**WHAT YOU SHOULD DO**: The expected answer is a bare count of the lines in the data below that contain "agent".
═══ EXERCISE DATA
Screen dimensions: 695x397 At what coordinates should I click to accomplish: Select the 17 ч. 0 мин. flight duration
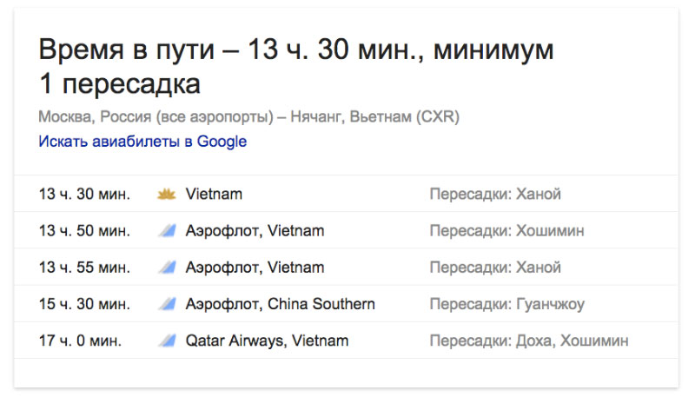click(79, 341)
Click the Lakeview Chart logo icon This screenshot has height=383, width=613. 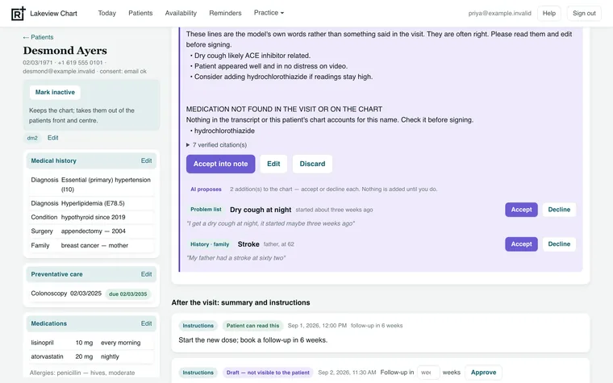(x=19, y=13)
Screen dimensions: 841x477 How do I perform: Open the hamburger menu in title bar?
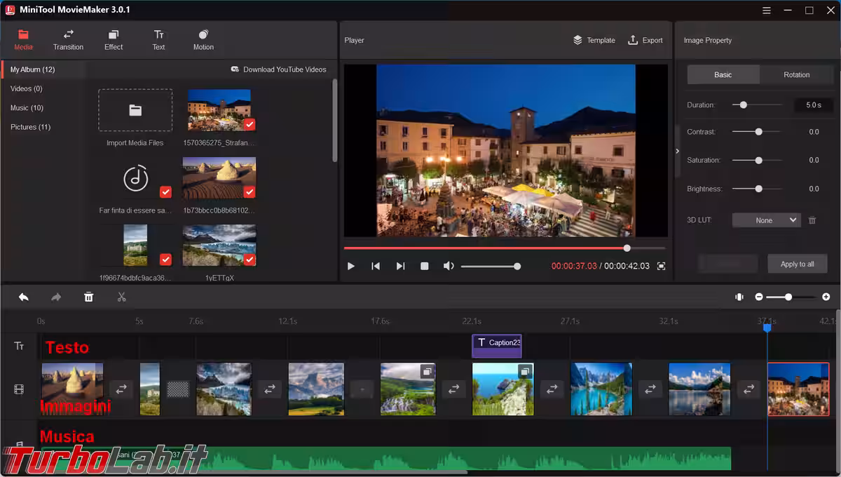click(x=767, y=10)
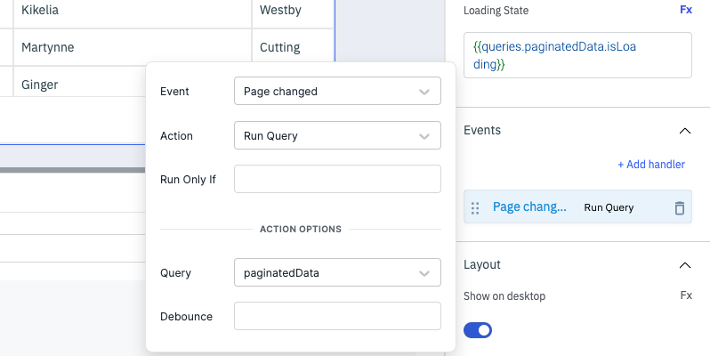The image size is (710, 356).
Task: Delete the Page changed event handler
Action: click(679, 208)
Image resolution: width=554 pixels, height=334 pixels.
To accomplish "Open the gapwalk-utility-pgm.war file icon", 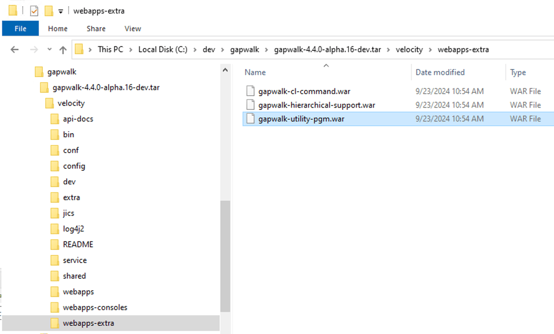I will [249, 119].
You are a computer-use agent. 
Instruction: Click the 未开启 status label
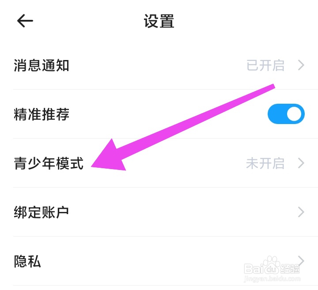point(265,163)
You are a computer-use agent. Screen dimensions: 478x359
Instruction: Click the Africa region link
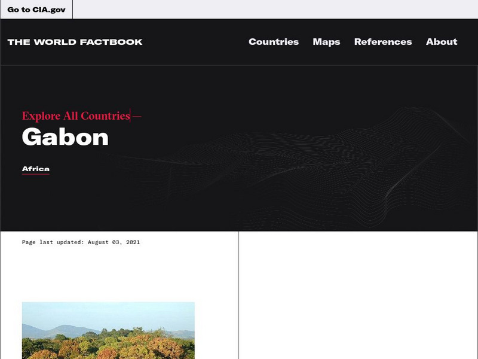point(36,169)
══════
**EXERCISE SOLUTION**: 2